Each has about half of the space it needs, the park district believes.

Moving one into a new space would allow the other to expand appropriately. The park district currently has about $5.2 million budgeted for renovation and relocation between building and grounds and gymnastics, which Balling said can be divvied up as the situation demands.

“We’ve been looking at this gymnastics expansion since 2006, so you know it’s a priority,” Balling said. “Certainly, we’d like to see it happen within the next six months to a year, but the space needs to be right and the dollars need to fit within our capital improvement budget.”

But Madison Highlands’ architect, Nevin Hedlund, said he had gotten the impression as recently as this week that negotiations with the park district were going well, and that a Friday morning e-mail from Balling came as somewhat of a surprise.

“We’re looking for a consistent voice from the park district. We’re obviously still entertaining them since we’ve invested a lot of time, energy and money, in the idea,” said Hedlund, who’s also a member of the project’s development team. “But if it does come to pass, the thing that was really holding us up from pulling the trigger on the project was commitment from the park district. We’ve been waiting for them to work through their own issues.”

Though the park district was slated to be the project’s anchor tenant, their departure won’t hurt the development, said Mas Takiguchi, another member of the Madison Highlands team.

“We have sheltered, we put a bubble over space we thought would be used by the park district, and we did that at a cost,” Takiguchi said. “There’s money out there for commercial projects, and my reading is that there’s a need for office space of the kind we currently have. We believe that the project can proceed and succeed. It’s not going to be a fall-down no brainer, but it can happen.”

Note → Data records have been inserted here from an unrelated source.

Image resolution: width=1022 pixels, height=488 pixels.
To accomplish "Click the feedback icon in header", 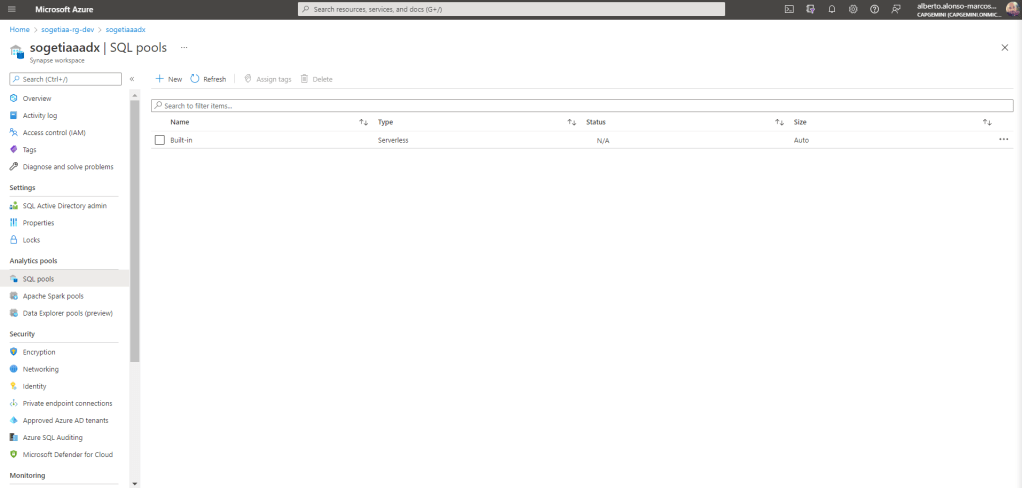I will pos(896,9).
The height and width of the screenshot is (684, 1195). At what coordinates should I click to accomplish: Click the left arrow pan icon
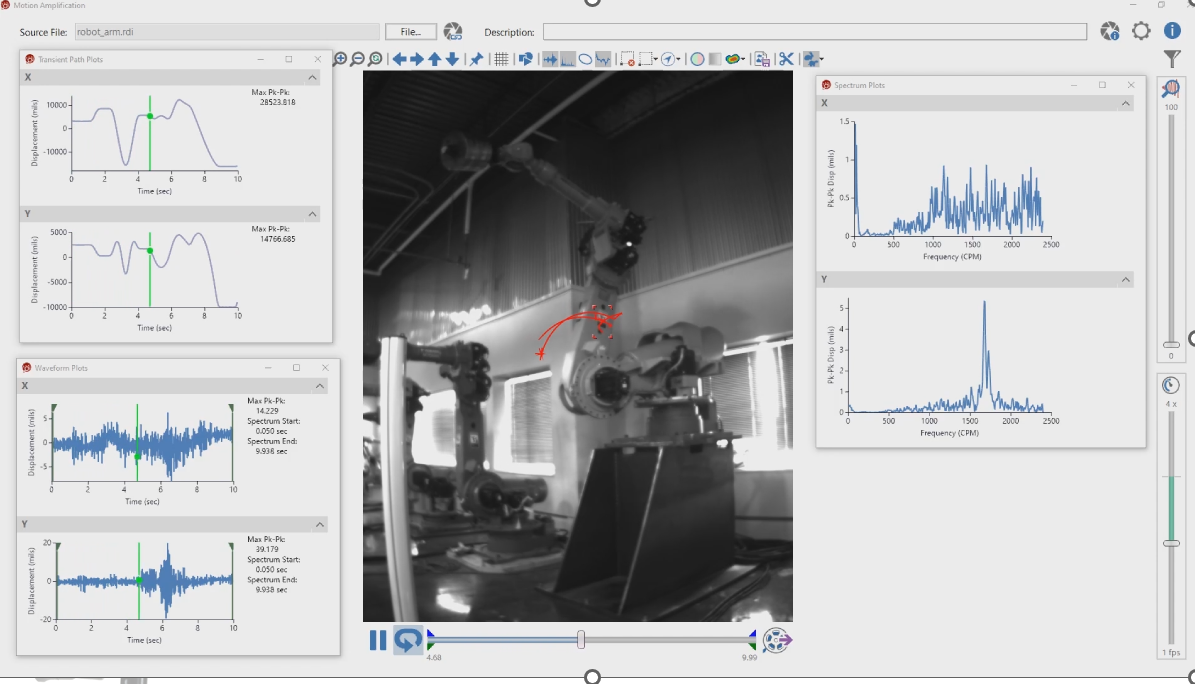399,59
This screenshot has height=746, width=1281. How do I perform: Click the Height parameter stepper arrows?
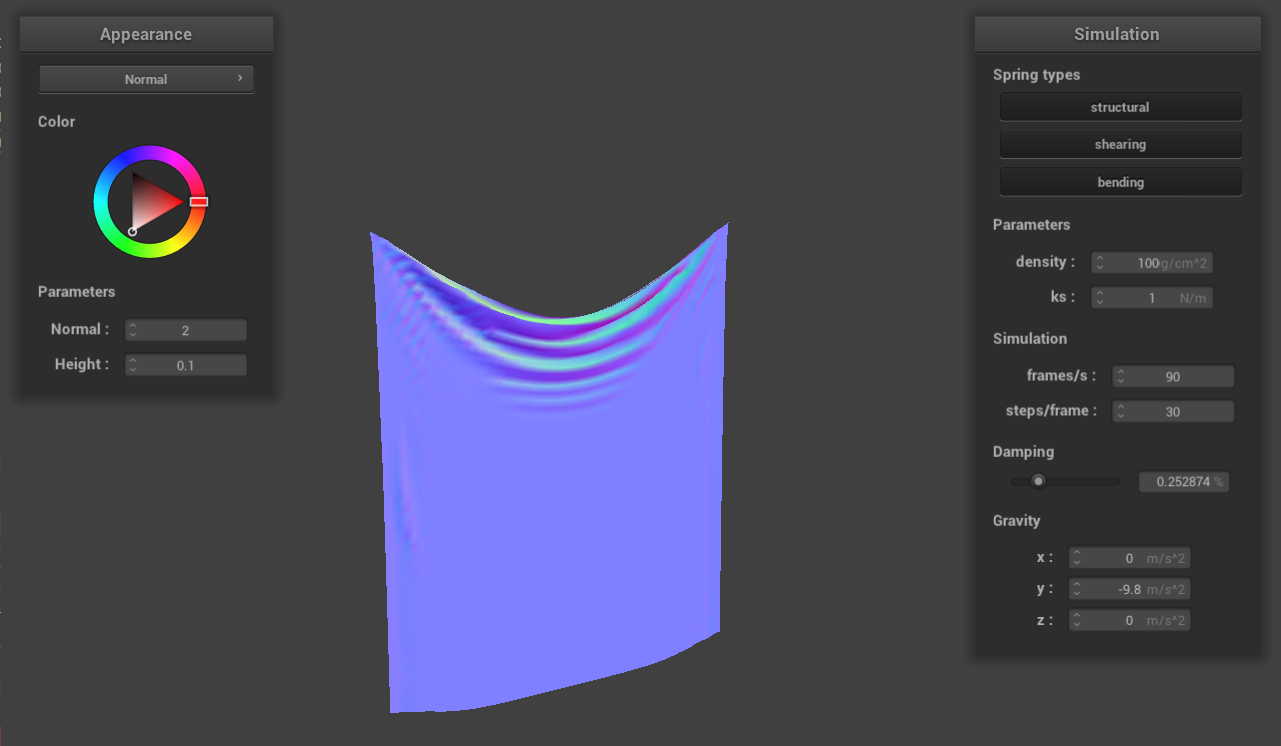tap(133, 365)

Takiguchi said the Madison Highlands team was planning to pitch a new plan to the park district that could potentially provide the park district with new savings on the project, by knocking the park district’s price for a space down to $3 million. However, he also hadn’t heard from Balling that the board had decided to back out of the project.

Balling said he hadn’t heard anything about that, and reiterated that the park district was shutting down discussions.

“We haven’t heard anything like that. That’s a surprise to me,” Balling said. “I don’t believe negotiations can ever be unequivocally shut down, but the intent is not to continue on.”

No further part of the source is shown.